## ACTIVITY
Work through the listing below and state how many of its lines hold the word "will". Give no other output.

## DATASET RECORDS
▼▼▼
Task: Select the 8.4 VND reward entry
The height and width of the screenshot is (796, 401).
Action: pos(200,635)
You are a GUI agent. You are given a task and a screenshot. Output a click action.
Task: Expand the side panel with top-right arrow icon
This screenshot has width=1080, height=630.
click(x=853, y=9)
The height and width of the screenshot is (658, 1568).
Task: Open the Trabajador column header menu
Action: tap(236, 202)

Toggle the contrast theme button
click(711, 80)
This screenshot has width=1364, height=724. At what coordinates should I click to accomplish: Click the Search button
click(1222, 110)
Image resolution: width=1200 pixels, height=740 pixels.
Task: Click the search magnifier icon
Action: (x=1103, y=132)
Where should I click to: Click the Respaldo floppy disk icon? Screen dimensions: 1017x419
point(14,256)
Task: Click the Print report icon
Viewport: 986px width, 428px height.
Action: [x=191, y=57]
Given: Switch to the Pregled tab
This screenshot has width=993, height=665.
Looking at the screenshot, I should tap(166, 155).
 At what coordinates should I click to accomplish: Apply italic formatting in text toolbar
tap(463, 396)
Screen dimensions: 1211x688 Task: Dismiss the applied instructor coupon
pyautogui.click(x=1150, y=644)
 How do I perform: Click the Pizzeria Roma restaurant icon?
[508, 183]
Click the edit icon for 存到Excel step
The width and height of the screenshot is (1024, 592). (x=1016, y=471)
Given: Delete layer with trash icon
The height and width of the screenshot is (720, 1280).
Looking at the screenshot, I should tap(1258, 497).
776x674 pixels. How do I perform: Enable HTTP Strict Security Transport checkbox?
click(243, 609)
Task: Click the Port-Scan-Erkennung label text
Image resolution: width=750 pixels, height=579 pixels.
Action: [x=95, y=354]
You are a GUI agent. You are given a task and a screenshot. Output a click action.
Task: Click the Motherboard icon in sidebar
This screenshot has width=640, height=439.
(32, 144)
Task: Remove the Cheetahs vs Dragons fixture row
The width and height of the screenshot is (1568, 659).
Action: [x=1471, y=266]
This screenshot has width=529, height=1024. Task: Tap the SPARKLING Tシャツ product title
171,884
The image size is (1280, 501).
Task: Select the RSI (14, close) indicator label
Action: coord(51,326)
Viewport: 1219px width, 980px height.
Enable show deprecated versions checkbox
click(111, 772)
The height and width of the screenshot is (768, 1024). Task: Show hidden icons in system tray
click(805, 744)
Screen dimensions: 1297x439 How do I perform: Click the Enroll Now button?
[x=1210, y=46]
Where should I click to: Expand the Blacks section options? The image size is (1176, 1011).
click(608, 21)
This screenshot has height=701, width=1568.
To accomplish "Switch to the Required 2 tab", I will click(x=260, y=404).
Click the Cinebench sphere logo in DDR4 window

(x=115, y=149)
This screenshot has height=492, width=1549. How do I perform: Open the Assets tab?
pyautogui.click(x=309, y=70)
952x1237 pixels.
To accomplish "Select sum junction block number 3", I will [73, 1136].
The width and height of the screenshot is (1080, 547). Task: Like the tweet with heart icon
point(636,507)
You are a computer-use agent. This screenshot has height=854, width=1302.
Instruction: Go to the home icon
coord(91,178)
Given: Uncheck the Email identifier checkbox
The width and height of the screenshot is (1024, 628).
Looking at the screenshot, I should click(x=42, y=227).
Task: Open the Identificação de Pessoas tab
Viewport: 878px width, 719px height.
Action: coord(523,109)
▲▲▲
## SOLUTION TO THE PROBLEM
2